Enfin, le porte-parole a jugé « totalement injustifiée » la décision américaine de retirer la RDC de la liste des pays bénéficiaires de l’Agoa. « Ce qui est dit comme justification de cette mesure est totalement faux. Les forces armées (de la RDC) ne sont pas à mettre sur le même pied d’égalité que les groupes armés qu’elles combattent. Même lorsque nos garçons commettent des actes répréhensibles, ils sont poursuivis et condamnés », a-t-il expliqué.

« On inflige cet énième camouflet au gouvernement, à l’armée congolaise, alors que cinq de nos éléments sont tombés hier, les armes à la main, sous les balles des terroristes des groupes armés auxquels on les assimile […]. Quel cynisme de pouvoir les sanctionner comme auteurs des faits dont les FDLR (rebelles hutus rwandais) sont coupables ! », a conclu Mende. Précisant que le président Obama était « manifestement victime de ceux qui manipulent l’opinion ».

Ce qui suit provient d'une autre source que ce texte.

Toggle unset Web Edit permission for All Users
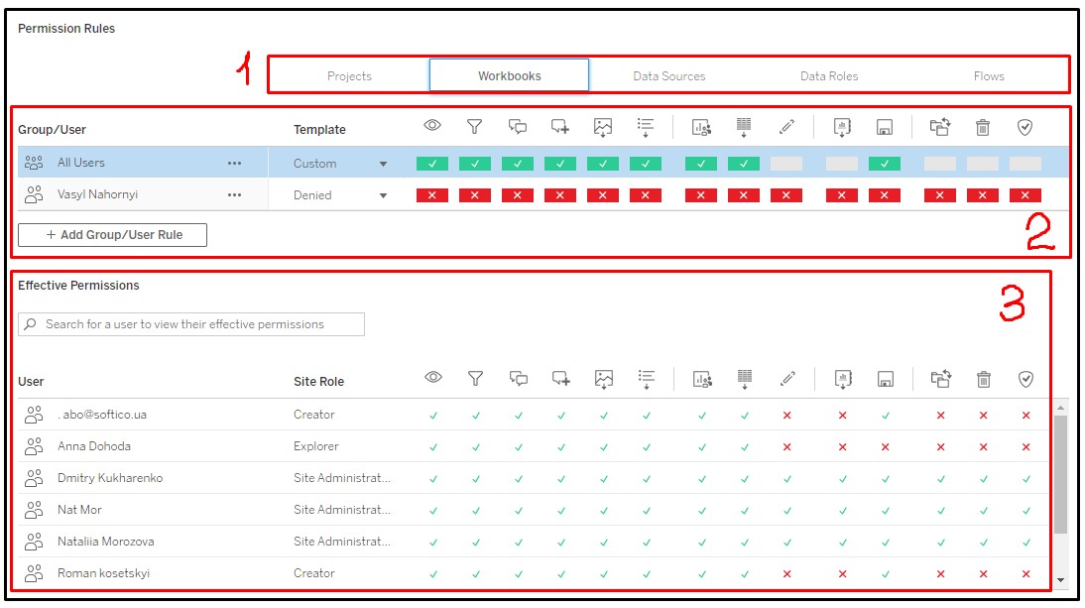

Problème : une nouvelle affaire a commencé à faire des vagues en RDC, toujours à l’est. Robert Shemahamba, journaliste de la radio privée Mitumba, émettant à Uvira, dans la province du Sud-Kivu (est), est détenu depuis vendredi par les services de renseignements. Son crime ? Avoir animé une émission intitulée Franc parler portant sur le dernier discours du président congolais, Joseph Kabila(Avec AFP)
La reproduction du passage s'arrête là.